- All eyes turn to Australia’s inflation data due on March 25; while a hot print could reinforce the RBA’s 4.10% hawkish stance, market sentiment remains tethered to geopolitical "risk-off" flows and DXY dominance.
The Australian Dollar faced a sharp reversal this week, with the AUD/USD pair dropping to the 0.6950 region. While institutional players like Barclays have recently upgraded their long-term forecasts to 0.74 citing the AI-driven commodity boom, the immediate reality for the “Aussie” is a “perfect storm” of domestic economic contraction and a massive flight to safe-haven assets.
As geopolitical risks in the Middle East escalate, the commodity-linked currency is struggling to maintain its footing against a resurgent U.S. Dollar.
AUD/USD weekly recap: Risk-off sentiment shakes the Aussie
The AUD/USD exchange rate came under heavy fire on Tuesday as a renewed wave of risk aversion swept through global markets. Despite the Reserve Bank of Australia’s (RBA) hawkish stance and a policy rate of 4.10%, the currency could not withstand the pressure from a weakening domestic fundamental backdrop.
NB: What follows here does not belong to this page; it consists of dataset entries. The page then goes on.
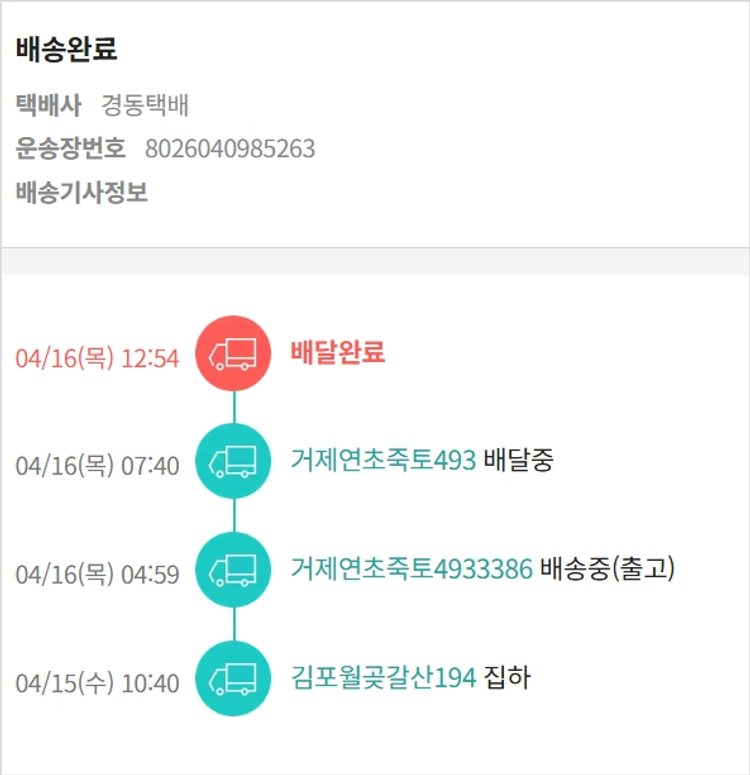Click the truck icon beside 집하
This screenshot has width=750, height=775.
click(x=233, y=678)
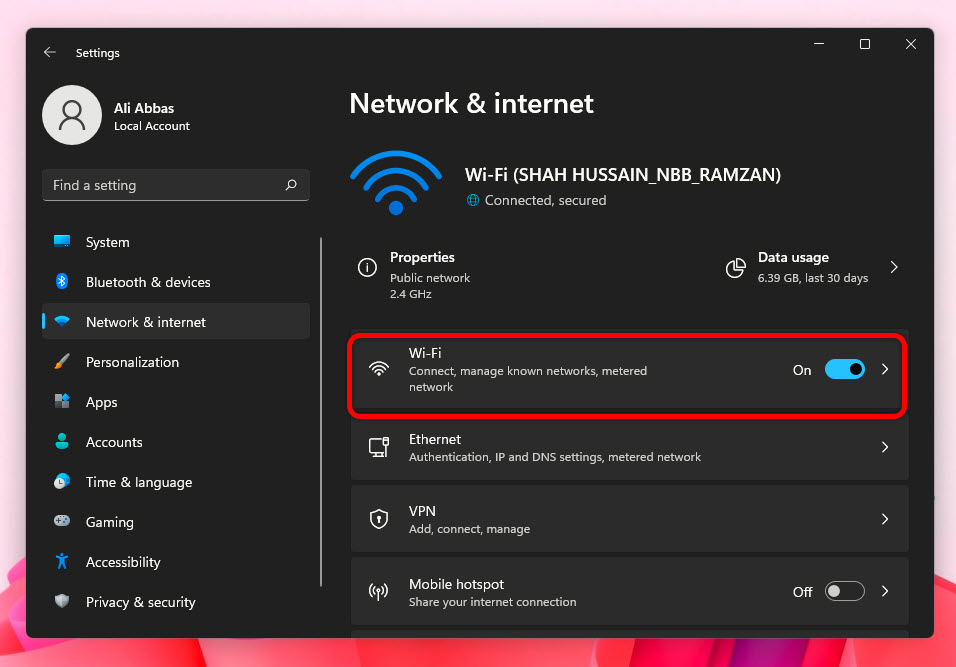The image size is (956, 667).
Task: Click the sidebar vertical scrollbar
Action: pyautogui.click(x=321, y=410)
Regarding price action, the AUD/USD decisively broke below the 0.7050 support level and is currently testing the 0.6950 zone, marking a significant shift in near-term momentum.
AUD/USD key technical levels to watch:
- Support: 0.6945 This is the critical area where the price is currently finding buyers. It aligns with the recent lows seen in late February.
- Invalidation: 0.7019 As long as the price stays below this level by the end of the week, the current bearish structure remains intact. A move back above this suggests a false breakdown.
- Resistance: 0.7058 The Aussie needs to reclaim this previous support floor and close a full day above it to prove the recovery has officially started.

AUD/USD outlook: Weak Australia PMI and Middle East tensions boost US Dollar demand
The Aussie’s decline was accelerated by disappointing S&P Global PMI data. The Composite PMI dropped to 47.0 in March, signaling a return to contraction territory after 18 months of expansion. This sharp decline in the services sector suggests that domestic demand in Australia is buckling under the weight of higher interest rates.
Meanwhile, in the U.S., a mixed economic picture (Manufacturing PMI at 52.4 vs. Services at 51.1) has done little to deter the Greenback. Instead, investors are focusing on the escalating conflict in the Middle East.
While President Trump signaled a delay in deadlines linked to the Strait of Hormuz, the denial of negotiations by Iranian officials and fresh strikes on Tehran have pushed investors firmly into the “safety” of the U.S. Dollar.
AUD/USD outlook: Inflation data and geopolitical volatility
As we look toward the March 25 session in a few hours, the focus shifts to Australia’s inflation data. While a high print could theoretically support the RBA’s hawkish narrative, the “Risk-Off” environment remains the primary driver. If geopolitical tensions do not de-escalate, technical support levels may remain secondary to the broader flow of capital into safe havens.
Traders should stay nimble and prioritize capital protection as we await the Wednesday CPI release. The path of least resistance currently tilts lower, targeting a test of the 0.6900 handle unless a significant “de-risking” of the Middle East conflict occurs.
The AUD/USD is under pressure primarily due to escalating Middle East tensions, which have triggered a flight to the safe-haven US Dollar. Additionally, weak domestic PMI data showing a contraction in the Australian services sector has dampened investor confidence in the Aussie’s short-term outlook.
Barclays recently upgraded its year-end forecast for AUD/USD to 0.7400. The bank cites Australia’s smaller exposure to Middle East oil shocks and a “secular tailwind” from the AI-linked commodity boom as key reasons for the Aussie’s potential long-term outperformance.
Higher-than-expected Australian CPI (inflation) data often strengthens the Aussie by supporting the Reserve Bank of Australia’s (RBA) hawkish interest rate stance. However, during periods of extreme geopolitical risk, global sentiment and DXY strength can often overshadow domestic data points.